Há sempre quem não queira correr riscos quer na vida pessoal, quer na profissional, com o medo de fracassar. Havendo, também, quem ache uma grande maçada tentar virar a página da falta de ambição; de a voltar para a de um projeto que melhore as suas condições socioeconómicas e a dos seus. Preferindo manter-se, como se diz em gíria, na cepa torta. Se calhar, por preguiça ou comodismo. A não ser quando surge uma oportunidade, direi, irrecusável. 

Refiro-me à de melhor salário no emprego ou, até mesmo, de sociedade numa empresa. Sendo certo e sabido que, caso tal venha a acontecer, novas responsabilidades se abrem à pessoa. Como a de uma postura diferente à de um mero funcionário. Ou seja, terá de trabalhar com afinco em todos domínios que englobam o seu negócio, por forma a justificar o cargo e a mensalidade que aufere. 

Ser empresário, nos dias de hoje, requer uma enorme entrega, empenho e visão estratégica. Isto, para além de grande capacidade de gestão, poupança, resiliência, adaptação à evolução do mercado e atenção à evolução tecnológica. Não podendo deixar-se ficar amarrado ao ‘rame-rame’ de quando trabalhava por conta de outrem, nem à comodidade do horário fixo, das greves e gazetas ao trabalho, dado que outros valores mais altos se alevantam. Sobretudo, quando há salários para pagar, renda para honrar e impostos para satisfazer. Só quem já passou por isso saberá do que falo. 

Pois bem, a propósito disso, cito o exemplo do Freitas que durante alguns anos foi um balconista do comércio tradicional. Ele, que era tido pelos colegas como o verdadeiro terror para as entidades patronais, sempre que aparecia no vespeiro do Sindicato da classe. Ali, era o que mais vociferava contra os patrões exploradores.
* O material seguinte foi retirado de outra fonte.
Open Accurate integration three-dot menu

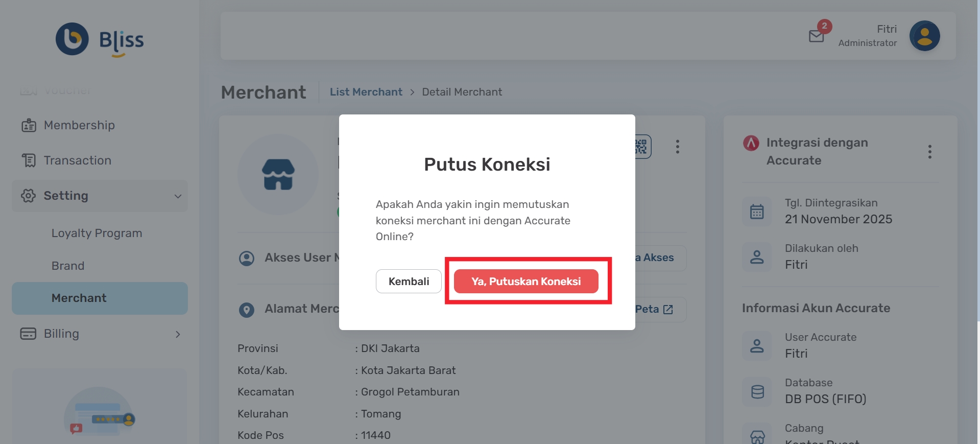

Acusando-os de praticarem baixos salários, excesso de horas laborais e de se oporem à semana inglesa. Enfim, um autêntico revolucionário no incentivo à greve e à revolta dos seus pares. 

Até que um dia o chefe do Freitas, já velhinho e sem filhos resolveu, generosamente, entregar-lhe a ‘quitanda’. Escusado será dizer que o nosso homem ficou num sino. Finalmente, ia ser dono da sua própria loja pronta a funcionar com mercadoria, renda antiga, nome feito e um ror de clientela fiel à casa. Aquilo a que se pode chamar de papinha pronta. Pelo que era chegada a hora de mudar de vida.

De facto, a sua nova posição logo foi notada na agremiação sindical, dado que o Freitas apenas passou a ir lá tomar a bica habitual (por ser mais barata), entrando mudo e saindo calado. Enfim, deixara de ser o espalha-brasas da contestação no setor. Cogitando os seus camaradas, entre si, sobre o que lhe teria acontecido. Até que o mais bisbilhoteiro lhes disse: – “ai vocês não sabem? Ele agora é empresário. O patrão passou-lhe a loja”.

Dado o alarme, os compinchas do Freitas começaram a ver as mudanças operadas no camarada sindical, pelo que ficaram mais atentos à sua conduta. Fazendo uma espécie de espionagem às suas atitudes empresariais e nem queriam acreditar. Então não é que passaram a ver o estabelecimento dele aberto antes, depois da hora e na pausa d’almoço? Mas o mais incrível é que, sendo contra, passou a abrir aos sábado de tarde, feriados e algumas vezes aos domingos. Até que, temendo as bocas dos seus ex-parceiros, deixou de ir ao Sindicato.

No entanto, não se livrou de encontrar na rua o Xavier, o mais frontal, que logo lhe atirou: – “então, ó Freitas, andas a fazer tábua rasa das lutas que travamos pelas redução das horas e dias de trabalho? Como é possível andares a abandonar as reivindicações que fizemos?”. Tendo-lhe ele, cinicamente, respondido: – “olha amigo, tens toda a razão! Só que eu agora tenho de honrar os meus compromissos”. Ao que aquele ripostou: – “quer dizer que já te esqueceste do quão mal dizias do teu chefe?”. Resposta dele: “Sabes, a gestão do negócio era um problema dele, agora é meu”. Situações com a realidade desta estória verificam-se, a todo o momento, no país e no mundo.